En revanche on trouve des collectifs d’ouvriers qui
demandent à jeter un coup d’œil sur les comptes de l’entreprise juste avant
d’être jetés à la rue, pour vérifier que le plan social soit équitable. Eux au
moins ils ne risquent pas de jeter à bas
l’ordre capitaliste.
Pourquoi cette passivité ? Je tente une réponse qui
ne va pas non plus ébranler les murs des palais : parce qu’on n’a plus de
doctrine de la légitimité de la propriété.
La question est : « Qu’est-ce qui fonde le droit de diriger une entreprise ? ».
- La compétence ? Oui, bien sûr, mais la compétence
ne donne pas des droits sur l’entreprise, c’est simplement un moyen de gestion,
et elle est au service du propriétaire ou des actionnaires, seuls légitimes
pour dire ce qu’on doit faire – et qui peut le faire.
- Disons donc que, comme n’importe quoi, l’entreprise
appartient à celui qui l’a payée, et que du coup le propriétaire légitime de
l’usine est bien en droit de la « gérer » comme il veut, y compris de
la mettre à la casse – et donc de liquider les ouvriers qui y travaillent.

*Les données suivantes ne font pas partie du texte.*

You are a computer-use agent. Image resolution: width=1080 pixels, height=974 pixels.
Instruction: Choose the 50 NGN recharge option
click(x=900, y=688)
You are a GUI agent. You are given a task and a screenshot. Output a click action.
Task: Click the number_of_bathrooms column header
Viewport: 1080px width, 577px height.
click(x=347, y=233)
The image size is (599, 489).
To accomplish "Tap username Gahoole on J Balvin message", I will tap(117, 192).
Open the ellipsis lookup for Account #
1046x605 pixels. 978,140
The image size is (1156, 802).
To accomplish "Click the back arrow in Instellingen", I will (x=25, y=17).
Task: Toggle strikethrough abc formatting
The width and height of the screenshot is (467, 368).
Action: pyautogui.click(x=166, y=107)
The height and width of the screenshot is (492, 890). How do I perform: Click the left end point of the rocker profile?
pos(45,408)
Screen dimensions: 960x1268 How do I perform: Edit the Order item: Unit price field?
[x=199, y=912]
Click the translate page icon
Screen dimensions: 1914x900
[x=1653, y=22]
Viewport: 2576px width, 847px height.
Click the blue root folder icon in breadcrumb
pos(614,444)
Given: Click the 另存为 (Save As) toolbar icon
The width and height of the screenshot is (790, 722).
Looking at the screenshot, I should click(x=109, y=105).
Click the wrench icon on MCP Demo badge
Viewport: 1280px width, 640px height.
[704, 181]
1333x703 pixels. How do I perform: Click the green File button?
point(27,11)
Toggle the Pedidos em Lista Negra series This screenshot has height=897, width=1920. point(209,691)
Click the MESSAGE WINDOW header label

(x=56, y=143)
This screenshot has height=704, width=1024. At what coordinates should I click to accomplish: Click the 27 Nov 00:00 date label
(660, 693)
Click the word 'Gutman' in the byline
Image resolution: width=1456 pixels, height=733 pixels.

Or, voici Clarence Darrow (1) qui nous explique que l’existence
l’entreprise dépend aussi d’un autre investissement que celui de l’argent des
actionnaires : c’est celui de la vie que les ouvriers mettent dedans en y
travaillant, ce qui résulte de l’identification de la vie et du travail, tel
que nous l’avons rappelé hier à la suite de Marx.
Observons donc, avec Clarence Darrow, que l’argent n’est
pas tout, ne peut pas tout, et que le travail humain est et reste la source de
la richesse de l’entreprise.
Si on en doutait, on pourrait poser cette question aux
actionnaires : d’où viennent vos profits ?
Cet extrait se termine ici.